TASK INPUTS:
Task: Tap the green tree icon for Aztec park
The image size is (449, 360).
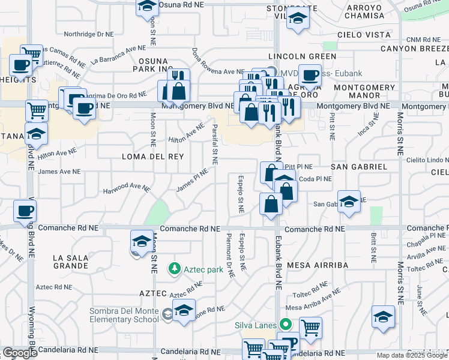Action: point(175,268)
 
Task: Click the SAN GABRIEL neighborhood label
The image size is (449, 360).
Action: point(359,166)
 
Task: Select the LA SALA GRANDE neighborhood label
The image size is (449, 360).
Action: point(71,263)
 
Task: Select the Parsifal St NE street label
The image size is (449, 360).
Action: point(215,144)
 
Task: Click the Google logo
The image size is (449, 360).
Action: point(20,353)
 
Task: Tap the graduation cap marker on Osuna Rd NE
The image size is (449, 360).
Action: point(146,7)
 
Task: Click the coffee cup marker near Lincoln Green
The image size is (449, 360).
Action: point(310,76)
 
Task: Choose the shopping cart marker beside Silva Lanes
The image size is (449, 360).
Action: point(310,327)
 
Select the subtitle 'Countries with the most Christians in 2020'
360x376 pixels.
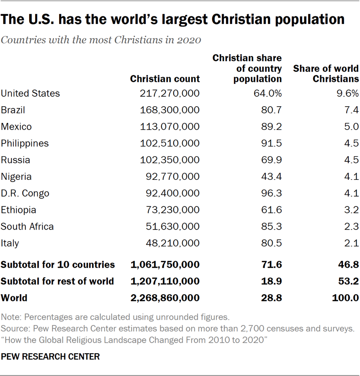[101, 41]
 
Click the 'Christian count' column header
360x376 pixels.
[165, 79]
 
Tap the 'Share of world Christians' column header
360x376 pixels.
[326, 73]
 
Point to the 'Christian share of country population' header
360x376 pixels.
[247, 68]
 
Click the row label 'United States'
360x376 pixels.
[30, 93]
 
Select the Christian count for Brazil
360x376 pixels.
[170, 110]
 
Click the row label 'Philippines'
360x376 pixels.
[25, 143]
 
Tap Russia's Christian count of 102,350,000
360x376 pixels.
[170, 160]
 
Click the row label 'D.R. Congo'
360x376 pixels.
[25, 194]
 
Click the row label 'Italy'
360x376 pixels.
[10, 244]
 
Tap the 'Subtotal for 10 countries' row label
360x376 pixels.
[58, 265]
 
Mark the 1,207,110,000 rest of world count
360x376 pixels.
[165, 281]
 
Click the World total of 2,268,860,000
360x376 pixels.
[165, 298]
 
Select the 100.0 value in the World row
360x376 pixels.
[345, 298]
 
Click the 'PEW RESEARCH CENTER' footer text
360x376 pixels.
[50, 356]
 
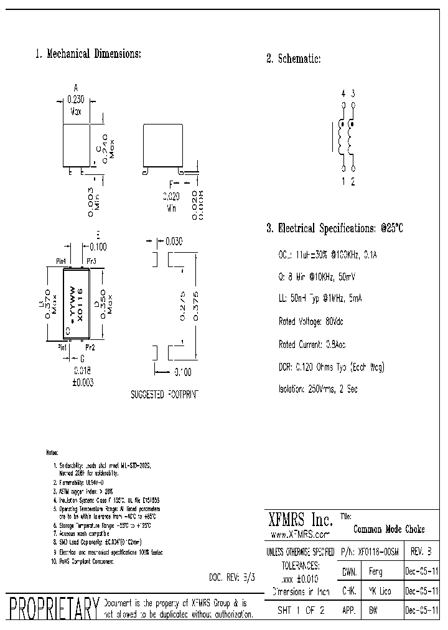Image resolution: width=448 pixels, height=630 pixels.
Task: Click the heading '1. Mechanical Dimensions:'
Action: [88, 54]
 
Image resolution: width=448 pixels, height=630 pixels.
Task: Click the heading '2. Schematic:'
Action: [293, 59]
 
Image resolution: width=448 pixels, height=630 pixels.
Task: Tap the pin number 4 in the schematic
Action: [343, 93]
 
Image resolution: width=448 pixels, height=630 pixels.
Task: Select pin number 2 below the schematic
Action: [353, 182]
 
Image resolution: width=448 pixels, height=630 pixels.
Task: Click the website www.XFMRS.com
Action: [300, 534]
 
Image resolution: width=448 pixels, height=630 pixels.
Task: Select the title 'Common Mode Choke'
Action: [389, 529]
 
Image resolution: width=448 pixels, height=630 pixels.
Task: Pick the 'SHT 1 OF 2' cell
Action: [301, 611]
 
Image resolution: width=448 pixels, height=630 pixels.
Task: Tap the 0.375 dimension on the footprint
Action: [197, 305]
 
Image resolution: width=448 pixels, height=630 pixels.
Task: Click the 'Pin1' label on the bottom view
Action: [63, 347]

WRITTEN PROBLEM: Retype all of the entries above exactly as they appear, leaving out the pictures.

RESULT:
Task: Tap the green tree icon for Aztec park
The image size is (449, 360).
Action: point(175,268)
 
Task: Click the SAN GABRIEL neighborhood label
The image size is (449, 360).
Action: point(359,166)
 
Task: Select the LA SALA GRANDE neighborhood label
The image size is (449, 360).
Action: point(71,263)
 
Task: Select the Parsifal St NE street label
The image size is (449, 360).
Action: point(215,144)
 
Task: Click the Google logo
The image size is (449, 360).
Action: point(20,353)
 
Task: Tap the graduation cap marker on Osuna Rd NE
The image size is (449, 360).
Action: point(146,7)
 
Task: Click the coffee cup marker near Lincoln Green
The image size is (449, 360).
Action: point(310,76)
 
Task: Choose the shopping cart marker beside Silva Lanes
The image size is (449, 360).
Action: point(310,327)
 
Select the subtitle 'Countries with the most Christians in 2020'
360x376 pixels.
[101, 41]
 
Click the 'Christian count' column header
360x376 pixels.
[165, 79]
 
Tap the 'Share of world Christians' column header
360x376 pixels.
[326, 73]
 
Point to the 'Christian share of country population' header
360x376 pixels.
[247, 68]
 
Click the row label 'United States'
360x376 pixels.
[30, 93]
 
Select the Christian count for Brazil
360x376 pixels.
[170, 110]
 
Click the row label 'Philippines'
360x376 pixels.
[25, 143]
 
Tap Russia's Christian count of 102,350,000
360x376 pixels.
[170, 160]
 
Click the row label 'D.R. Congo'
360x376 pixels.
[25, 194]
 
Click the row label 'Italy'
360x376 pixels.
[10, 244]
 
Tap the 'Subtotal for 10 countries' row label
360x376 pixels.
[58, 265]
 
Mark the 1,207,110,000 rest of world count
360x376 pixels.
[165, 281]
 
Click the World total of 2,268,860,000
360x376 pixels.
[165, 298]
 
Select the 100.0 value in the World row
360x376 pixels.
[345, 298]
 
Click the 'PEW RESEARCH CENTER' footer text
360x376 pixels.
[50, 356]
 
Image resolution: width=448 pixels, height=630 pixels.
Task: Click the heading '1. Mechanical Dimensions:'
Action: [88, 54]
 
Image resolution: width=448 pixels, height=630 pixels.
Task: Click the heading '2. Schematic:'
Action: [293, 59]
 
Image resolution: width=448 pixels, height=630 pixels.
Task: Tap the pin number 4 in the schematic
Action: [343, 93]
 
Image resolution: width=448 pixels, height=630 pixels.
Task: Select pin number 2 below the schematic
Action: [353, 182]
 
Image resolution: width=448 pixels, height=630 pixels.
Task: Click the website www.XFMRS.com
Action: [300, 534]
 
Image resolution: width=448 pixels, height=630 pixels.
Task: Select the title 'Common Mode Choke'
Action: [389, 529]
 
Image resolution: width=448 pixels, height=630 pixels.
Task: Pick the 'SHT 1 OF 2' cell
Action: [301, 611]
 
Image resolution: width=448 pixels, height=630 pixels.
Task: Tap the 0.375 dimension on the footprint
Action: [197, 305]
 
Image resolution: width=448 pixels, height=630 pixels.
Task: Click the 'Pin1' label on the bottom view
Action: [63, 347]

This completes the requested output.